Should I run a custom Collector image?

First of all, for almost all production scenarios, you should be building your own custom collector image. There are 2 published images from the Collector team but neither is actually great for a production deployment.

  • Core
    This is the base image and provides the most basic of functionality. It will get you most of the way there if you’re using basic functionality like receiving/exporting OTLP/Jaeger/zipkin and some basic filtering or adding attributes. You can see all the included receivers/exporters/processors here.
  • Contrib
    This is the “kitchen sink” version that includes almost every receiver, extension, processor, connector and exporter that exists in the contrib repository.
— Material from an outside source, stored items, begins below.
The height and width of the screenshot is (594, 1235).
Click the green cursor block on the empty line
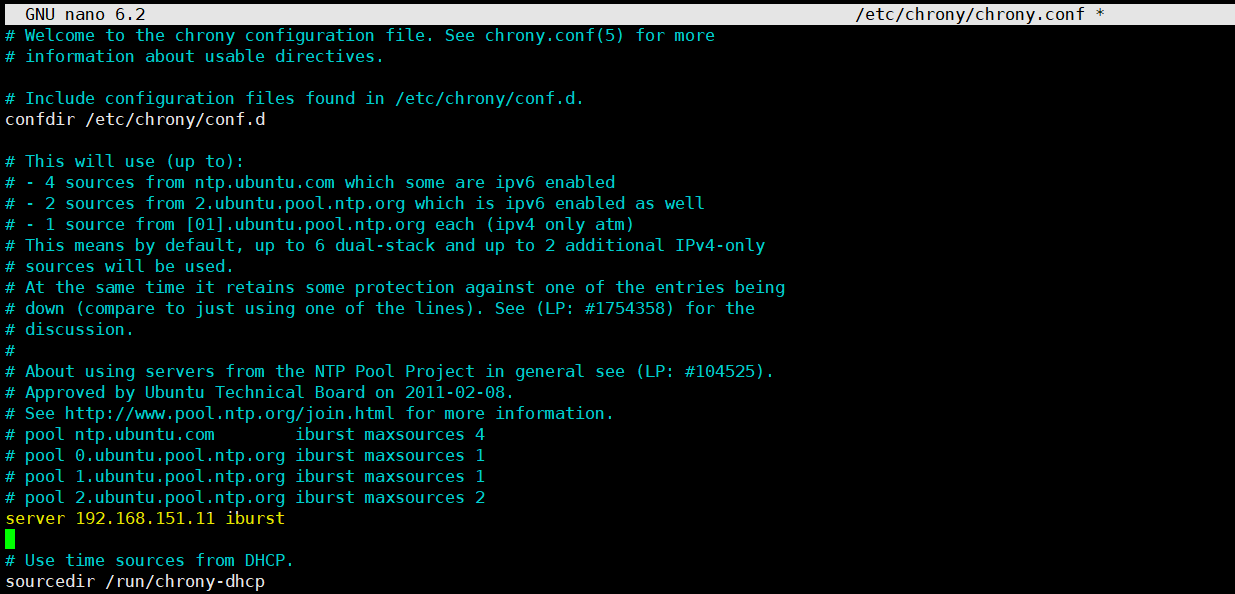click(x=10, y=540)
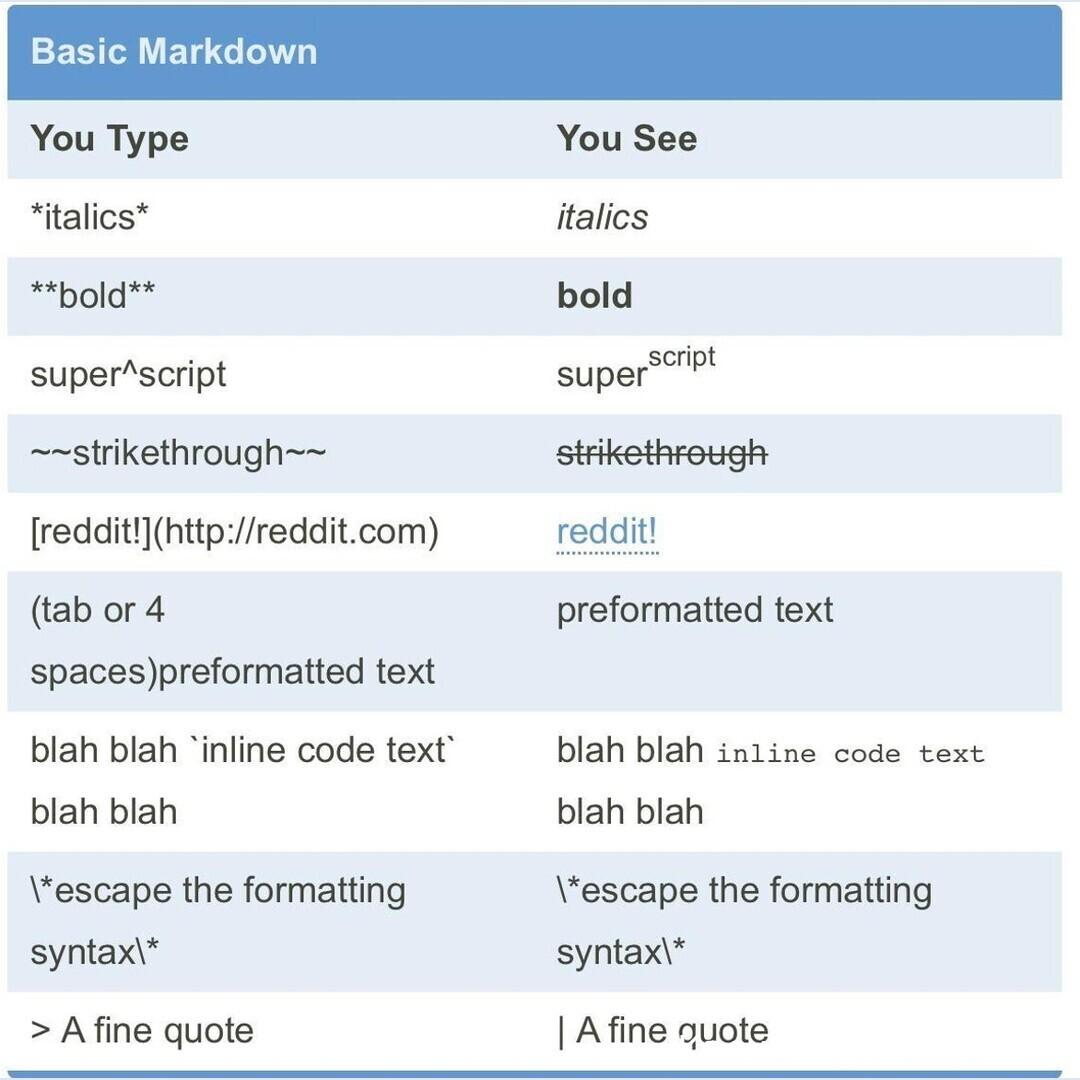Image resolution: width=1080 pixels, height=1080 pixels.
Task: Click the ~~strikethrough~~ syntax example
Action: pyautogui.click(x=178, y=453)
It’s great for testing things out as you don’t need to pick and choose the packages when you’re starting out.

I would say that for a lot of people’s getting started scenario, the Core image is more than enough. It does have a few notable missing components such as the Redaction Processor and the Kubernetes Attribute processor; however, you can mostly run without those in simpler environments.
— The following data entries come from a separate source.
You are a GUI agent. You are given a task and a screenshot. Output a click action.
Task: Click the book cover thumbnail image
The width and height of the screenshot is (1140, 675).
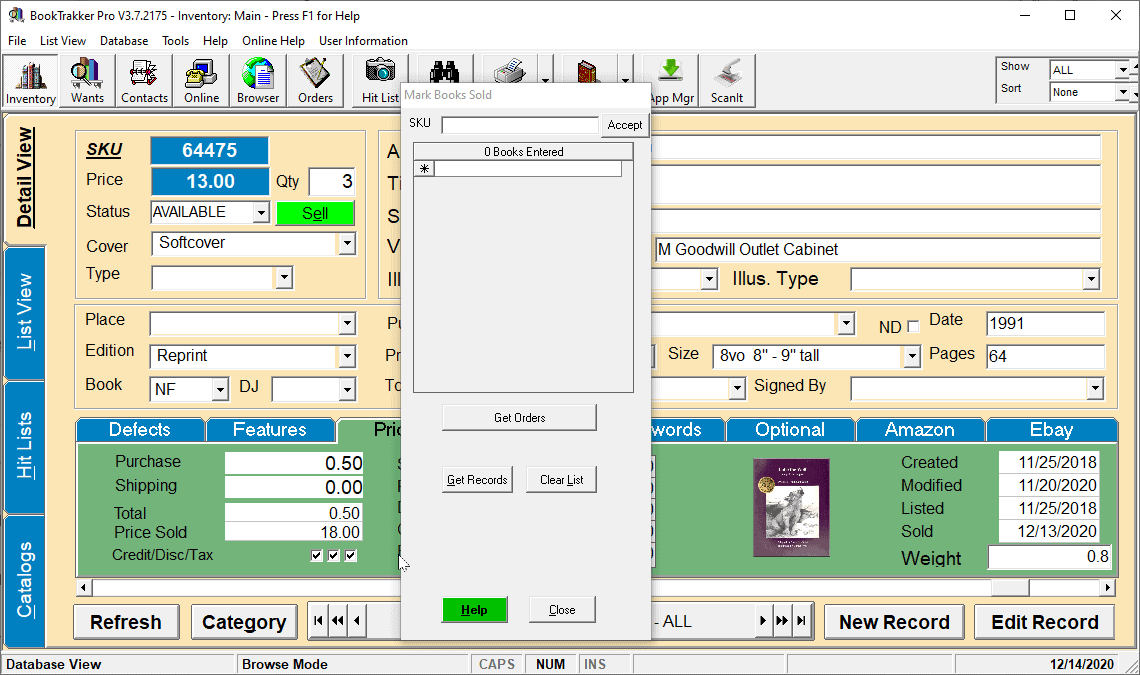[791, 507]
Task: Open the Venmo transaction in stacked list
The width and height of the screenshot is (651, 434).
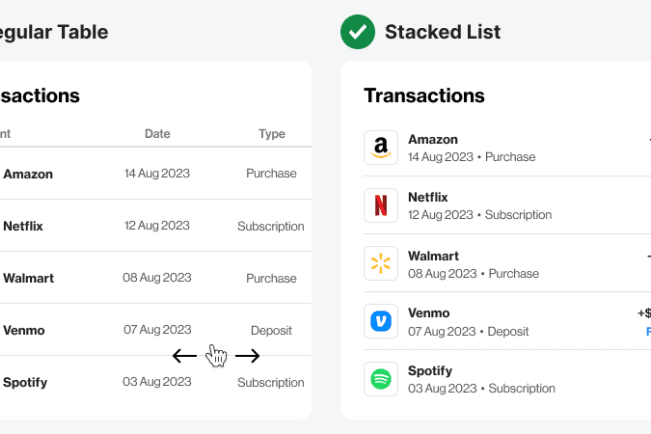Action: [500, 322]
The main reason for building your own collector image in my opinion is for reducing the attack surface in the event of vulnerabilities in the packages. The Collector maintainers do an amazing job of keeping on top of the vulnerabilities as they come in (weekly dependency updates, releases every 2-3 weeks, vulnerability checkers on PRs). However, vulnerabilities do occur and reducing the chance you’ll be impacted is important. As an example, at the time of writing this, the current images are presenting a vulnerability in the Jaeger packages that can’t be fixed without an upgrade. If you’re not using Jaeger then your built package is showing as vulnerable. The reality is that if your config file doesn’t specify the usage of those components, it’s highly unlikely to exploitable. But your security scanning tools will complain.

On top of all that, relying on a third party container image hosting platform like DockerHub or Github Container Registry may not be tolerable within your organisation’s risk profile. Therefore, you’re likely going to need to copy the image and host it on your Container Registry of choice anyway.

What about the config file?

So now we’ve got our own image building, why don’t we add the config file into the image? Seems like the path of least resistance as we won’t need to mount any files to run. There are a few issues that mean I recommend not doing this.

  1. Multiple collector configs
    As you grow, you’ll start to think about scaling your observability pipeline. If you essentially hard code in your pipeline, you end up maintaining multiple images for each usecase.
  2. New Releases
    The collector releases every few weeks, therefore you’re always going to be updating the images. Keeping them to just the core functionality means you’ll be maintaining less.
  3. Configure change cycles
    You should be constantly updating your telemetry pipelines with the changing demands of the applications. If you have to build a new collector image each time, then push it to a registry, then have it deployed, that cycle is large and hard to iterate on.

Further to separating the config file and collector build, you should also separate output specific variables like API Keys so that they can be cycled by security teams without a need for a new build. This can be done by using the Environment Variable replacement, details here.

So DO build your own collector image; DON’T include the configuration file in it. Decouple these because they change for different reasons.